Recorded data
**********

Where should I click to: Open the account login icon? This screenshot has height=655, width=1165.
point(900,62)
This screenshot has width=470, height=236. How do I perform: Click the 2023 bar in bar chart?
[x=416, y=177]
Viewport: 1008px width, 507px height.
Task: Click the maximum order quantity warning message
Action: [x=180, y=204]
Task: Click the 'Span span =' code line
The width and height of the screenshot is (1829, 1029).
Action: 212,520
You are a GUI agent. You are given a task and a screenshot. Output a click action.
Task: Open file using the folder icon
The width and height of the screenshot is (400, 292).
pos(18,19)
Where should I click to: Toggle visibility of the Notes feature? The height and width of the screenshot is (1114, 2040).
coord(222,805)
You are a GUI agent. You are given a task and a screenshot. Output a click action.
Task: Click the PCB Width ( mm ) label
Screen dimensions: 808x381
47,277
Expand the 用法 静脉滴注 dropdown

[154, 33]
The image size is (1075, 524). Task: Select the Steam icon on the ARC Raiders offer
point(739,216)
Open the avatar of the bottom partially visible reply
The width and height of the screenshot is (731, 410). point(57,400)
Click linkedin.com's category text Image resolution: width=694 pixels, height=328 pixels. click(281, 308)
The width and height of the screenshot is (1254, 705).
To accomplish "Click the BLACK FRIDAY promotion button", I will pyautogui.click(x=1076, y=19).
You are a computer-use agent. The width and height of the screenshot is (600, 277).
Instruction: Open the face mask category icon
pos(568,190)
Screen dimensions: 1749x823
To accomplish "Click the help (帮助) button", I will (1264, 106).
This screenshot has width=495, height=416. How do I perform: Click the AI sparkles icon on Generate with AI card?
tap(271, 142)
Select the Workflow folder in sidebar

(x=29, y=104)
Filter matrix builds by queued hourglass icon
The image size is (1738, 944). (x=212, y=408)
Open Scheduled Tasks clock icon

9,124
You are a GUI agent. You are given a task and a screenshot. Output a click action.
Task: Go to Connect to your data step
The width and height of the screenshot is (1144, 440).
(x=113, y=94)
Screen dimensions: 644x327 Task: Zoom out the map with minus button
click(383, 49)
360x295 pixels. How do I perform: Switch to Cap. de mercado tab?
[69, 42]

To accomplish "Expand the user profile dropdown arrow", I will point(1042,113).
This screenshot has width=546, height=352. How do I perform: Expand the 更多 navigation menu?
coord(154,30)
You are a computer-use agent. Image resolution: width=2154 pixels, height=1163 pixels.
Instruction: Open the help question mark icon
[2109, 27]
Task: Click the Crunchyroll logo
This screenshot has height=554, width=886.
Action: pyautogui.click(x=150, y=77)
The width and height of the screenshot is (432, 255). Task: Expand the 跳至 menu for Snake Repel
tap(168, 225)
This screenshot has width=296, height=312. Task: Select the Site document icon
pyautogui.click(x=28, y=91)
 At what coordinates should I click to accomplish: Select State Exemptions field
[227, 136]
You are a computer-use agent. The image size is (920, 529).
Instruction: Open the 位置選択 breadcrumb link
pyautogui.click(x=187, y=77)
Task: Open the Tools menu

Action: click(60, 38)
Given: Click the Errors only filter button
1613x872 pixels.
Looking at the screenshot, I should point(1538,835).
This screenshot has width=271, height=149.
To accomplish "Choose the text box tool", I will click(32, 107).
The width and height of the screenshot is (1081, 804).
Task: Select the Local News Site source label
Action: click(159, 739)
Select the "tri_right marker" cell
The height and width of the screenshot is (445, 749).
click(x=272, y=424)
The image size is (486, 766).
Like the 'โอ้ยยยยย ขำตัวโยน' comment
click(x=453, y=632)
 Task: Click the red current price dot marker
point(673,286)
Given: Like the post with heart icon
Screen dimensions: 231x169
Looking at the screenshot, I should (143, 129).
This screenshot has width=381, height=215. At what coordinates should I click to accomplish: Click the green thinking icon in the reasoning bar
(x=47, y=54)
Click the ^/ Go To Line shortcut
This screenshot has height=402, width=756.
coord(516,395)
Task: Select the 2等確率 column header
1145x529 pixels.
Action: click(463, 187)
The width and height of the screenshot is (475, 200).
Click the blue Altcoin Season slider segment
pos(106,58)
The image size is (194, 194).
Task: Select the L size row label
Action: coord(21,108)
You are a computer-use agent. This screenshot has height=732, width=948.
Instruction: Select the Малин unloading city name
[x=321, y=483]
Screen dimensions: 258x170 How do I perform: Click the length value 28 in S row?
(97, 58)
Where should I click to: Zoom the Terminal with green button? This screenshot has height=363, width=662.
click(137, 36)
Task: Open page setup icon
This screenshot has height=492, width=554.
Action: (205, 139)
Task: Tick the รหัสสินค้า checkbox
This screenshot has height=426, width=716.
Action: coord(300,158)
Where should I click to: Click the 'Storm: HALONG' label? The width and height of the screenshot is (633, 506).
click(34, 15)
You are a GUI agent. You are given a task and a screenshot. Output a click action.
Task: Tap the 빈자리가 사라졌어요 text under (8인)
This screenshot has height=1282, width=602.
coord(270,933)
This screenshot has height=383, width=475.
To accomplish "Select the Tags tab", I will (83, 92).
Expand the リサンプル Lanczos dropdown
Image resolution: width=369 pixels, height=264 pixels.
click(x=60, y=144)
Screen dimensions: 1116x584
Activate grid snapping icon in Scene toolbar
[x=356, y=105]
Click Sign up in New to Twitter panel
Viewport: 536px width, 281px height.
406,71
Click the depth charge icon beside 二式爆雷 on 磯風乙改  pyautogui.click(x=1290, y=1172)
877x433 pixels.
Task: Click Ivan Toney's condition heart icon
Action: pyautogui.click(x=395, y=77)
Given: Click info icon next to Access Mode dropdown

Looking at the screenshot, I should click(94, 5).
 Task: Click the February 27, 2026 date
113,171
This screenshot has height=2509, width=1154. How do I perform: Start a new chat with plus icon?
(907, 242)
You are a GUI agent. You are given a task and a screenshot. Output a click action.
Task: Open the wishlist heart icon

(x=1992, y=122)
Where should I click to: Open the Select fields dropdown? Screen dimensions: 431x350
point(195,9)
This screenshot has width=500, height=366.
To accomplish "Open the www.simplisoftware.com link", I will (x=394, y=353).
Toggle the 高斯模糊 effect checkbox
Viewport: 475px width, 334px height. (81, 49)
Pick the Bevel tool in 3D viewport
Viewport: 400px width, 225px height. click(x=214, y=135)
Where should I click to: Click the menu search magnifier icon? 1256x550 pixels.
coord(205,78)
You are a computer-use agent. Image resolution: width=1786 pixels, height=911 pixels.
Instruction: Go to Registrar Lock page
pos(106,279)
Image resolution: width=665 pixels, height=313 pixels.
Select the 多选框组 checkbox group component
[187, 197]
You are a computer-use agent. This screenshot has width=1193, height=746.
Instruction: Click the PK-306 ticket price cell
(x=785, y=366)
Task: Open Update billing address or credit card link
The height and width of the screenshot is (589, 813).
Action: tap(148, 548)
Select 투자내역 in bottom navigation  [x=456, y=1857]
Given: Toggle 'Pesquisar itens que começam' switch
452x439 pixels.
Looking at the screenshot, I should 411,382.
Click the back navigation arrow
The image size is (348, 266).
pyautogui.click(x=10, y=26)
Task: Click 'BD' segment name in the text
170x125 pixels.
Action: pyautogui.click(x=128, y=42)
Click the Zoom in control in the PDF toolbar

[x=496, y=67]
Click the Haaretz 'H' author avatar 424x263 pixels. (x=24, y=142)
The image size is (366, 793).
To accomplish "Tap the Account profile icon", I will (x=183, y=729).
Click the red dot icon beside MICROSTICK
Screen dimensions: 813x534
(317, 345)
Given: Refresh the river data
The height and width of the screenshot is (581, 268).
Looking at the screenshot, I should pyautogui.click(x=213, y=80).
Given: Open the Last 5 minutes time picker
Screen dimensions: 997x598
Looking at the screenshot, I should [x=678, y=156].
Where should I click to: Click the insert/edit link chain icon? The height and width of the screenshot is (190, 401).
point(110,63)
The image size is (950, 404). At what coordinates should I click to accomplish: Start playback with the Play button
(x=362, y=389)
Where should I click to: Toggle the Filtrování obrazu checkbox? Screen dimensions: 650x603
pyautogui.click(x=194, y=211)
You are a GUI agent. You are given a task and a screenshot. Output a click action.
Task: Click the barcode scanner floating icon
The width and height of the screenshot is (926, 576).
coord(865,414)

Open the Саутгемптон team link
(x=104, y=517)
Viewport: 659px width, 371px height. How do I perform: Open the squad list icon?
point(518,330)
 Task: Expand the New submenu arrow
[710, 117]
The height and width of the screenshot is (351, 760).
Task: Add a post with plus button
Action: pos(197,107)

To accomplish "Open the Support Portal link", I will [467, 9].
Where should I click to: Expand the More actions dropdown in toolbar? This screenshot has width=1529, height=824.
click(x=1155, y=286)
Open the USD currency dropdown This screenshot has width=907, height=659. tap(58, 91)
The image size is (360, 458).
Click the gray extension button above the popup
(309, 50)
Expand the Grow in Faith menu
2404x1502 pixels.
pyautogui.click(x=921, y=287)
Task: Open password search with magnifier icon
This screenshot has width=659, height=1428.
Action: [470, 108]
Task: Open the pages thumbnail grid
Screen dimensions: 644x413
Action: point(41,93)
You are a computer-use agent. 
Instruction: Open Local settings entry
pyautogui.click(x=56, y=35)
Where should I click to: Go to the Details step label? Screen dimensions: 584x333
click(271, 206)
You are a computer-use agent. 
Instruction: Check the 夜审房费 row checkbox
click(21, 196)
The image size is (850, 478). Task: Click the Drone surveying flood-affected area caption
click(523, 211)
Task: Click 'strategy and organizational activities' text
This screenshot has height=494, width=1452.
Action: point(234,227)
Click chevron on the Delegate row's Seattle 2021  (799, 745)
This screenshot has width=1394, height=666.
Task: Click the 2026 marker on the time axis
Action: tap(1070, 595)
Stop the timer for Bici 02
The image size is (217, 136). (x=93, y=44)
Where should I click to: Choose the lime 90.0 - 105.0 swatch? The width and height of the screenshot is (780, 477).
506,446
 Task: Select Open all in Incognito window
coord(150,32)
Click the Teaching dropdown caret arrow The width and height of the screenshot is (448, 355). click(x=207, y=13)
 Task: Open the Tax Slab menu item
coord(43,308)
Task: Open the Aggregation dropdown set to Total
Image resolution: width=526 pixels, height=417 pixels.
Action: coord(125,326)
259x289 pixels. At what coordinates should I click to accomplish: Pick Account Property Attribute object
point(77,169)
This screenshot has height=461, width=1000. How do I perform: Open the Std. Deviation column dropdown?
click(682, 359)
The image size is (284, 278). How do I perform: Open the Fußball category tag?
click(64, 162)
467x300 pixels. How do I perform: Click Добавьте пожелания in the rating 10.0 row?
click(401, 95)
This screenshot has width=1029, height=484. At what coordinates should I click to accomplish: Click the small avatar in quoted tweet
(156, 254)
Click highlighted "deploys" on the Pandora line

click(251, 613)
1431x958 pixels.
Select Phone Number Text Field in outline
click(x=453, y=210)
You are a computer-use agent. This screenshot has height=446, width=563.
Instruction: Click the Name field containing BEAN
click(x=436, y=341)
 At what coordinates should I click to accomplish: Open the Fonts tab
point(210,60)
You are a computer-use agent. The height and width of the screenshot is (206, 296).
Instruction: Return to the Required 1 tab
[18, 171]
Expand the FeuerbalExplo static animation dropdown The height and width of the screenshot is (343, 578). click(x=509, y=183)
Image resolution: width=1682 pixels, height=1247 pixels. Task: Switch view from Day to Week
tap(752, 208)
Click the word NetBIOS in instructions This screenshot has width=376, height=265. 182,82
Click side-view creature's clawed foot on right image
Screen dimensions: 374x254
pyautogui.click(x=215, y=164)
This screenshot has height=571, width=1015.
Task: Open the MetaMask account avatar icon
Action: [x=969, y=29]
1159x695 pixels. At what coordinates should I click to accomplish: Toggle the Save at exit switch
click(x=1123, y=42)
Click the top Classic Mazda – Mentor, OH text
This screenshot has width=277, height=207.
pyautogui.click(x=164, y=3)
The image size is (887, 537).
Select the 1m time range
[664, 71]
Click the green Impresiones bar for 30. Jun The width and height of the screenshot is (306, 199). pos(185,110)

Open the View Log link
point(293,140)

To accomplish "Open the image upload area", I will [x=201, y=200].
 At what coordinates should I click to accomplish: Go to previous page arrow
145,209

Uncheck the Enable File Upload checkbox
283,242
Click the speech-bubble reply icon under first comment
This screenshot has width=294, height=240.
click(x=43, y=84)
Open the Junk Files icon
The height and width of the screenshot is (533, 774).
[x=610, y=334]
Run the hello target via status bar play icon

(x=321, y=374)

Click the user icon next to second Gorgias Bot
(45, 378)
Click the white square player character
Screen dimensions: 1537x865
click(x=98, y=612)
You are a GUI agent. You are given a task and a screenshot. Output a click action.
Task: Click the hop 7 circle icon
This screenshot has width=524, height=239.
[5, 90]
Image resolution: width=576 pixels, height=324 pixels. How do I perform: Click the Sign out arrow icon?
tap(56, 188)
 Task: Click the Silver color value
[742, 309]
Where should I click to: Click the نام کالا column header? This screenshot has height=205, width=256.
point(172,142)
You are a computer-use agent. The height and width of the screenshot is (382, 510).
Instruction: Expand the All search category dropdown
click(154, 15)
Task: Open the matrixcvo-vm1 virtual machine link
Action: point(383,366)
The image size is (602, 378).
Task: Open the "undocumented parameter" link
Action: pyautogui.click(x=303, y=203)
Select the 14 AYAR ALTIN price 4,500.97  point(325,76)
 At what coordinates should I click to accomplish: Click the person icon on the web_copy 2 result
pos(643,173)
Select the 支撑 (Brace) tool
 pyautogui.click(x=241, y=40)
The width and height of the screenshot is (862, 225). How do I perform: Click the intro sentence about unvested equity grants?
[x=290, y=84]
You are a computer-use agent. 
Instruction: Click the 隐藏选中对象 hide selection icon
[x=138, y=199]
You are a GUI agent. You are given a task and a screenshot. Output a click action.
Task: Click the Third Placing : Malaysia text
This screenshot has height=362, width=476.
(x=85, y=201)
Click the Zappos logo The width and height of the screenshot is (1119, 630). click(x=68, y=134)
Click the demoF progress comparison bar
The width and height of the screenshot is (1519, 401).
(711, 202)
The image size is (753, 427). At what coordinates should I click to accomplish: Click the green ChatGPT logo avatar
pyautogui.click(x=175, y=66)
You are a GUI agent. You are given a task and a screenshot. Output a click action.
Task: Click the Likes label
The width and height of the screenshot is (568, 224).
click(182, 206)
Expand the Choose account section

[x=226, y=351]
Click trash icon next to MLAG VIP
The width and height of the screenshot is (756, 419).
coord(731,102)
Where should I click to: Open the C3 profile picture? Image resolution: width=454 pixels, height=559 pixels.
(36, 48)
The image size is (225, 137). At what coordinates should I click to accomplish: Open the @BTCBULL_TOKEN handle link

**********

● **TASK GOAL**: Rewrite the listing from its start through the line containing "point(900,62)", inclusive, replacing "account login icon" with "sign-in button" and leaving everything else unchanged.

● **SOLUTION BELOW**:
Where should I click to: Open the sign-in button? This screenshot has height=655, width=1165.
point(900,62)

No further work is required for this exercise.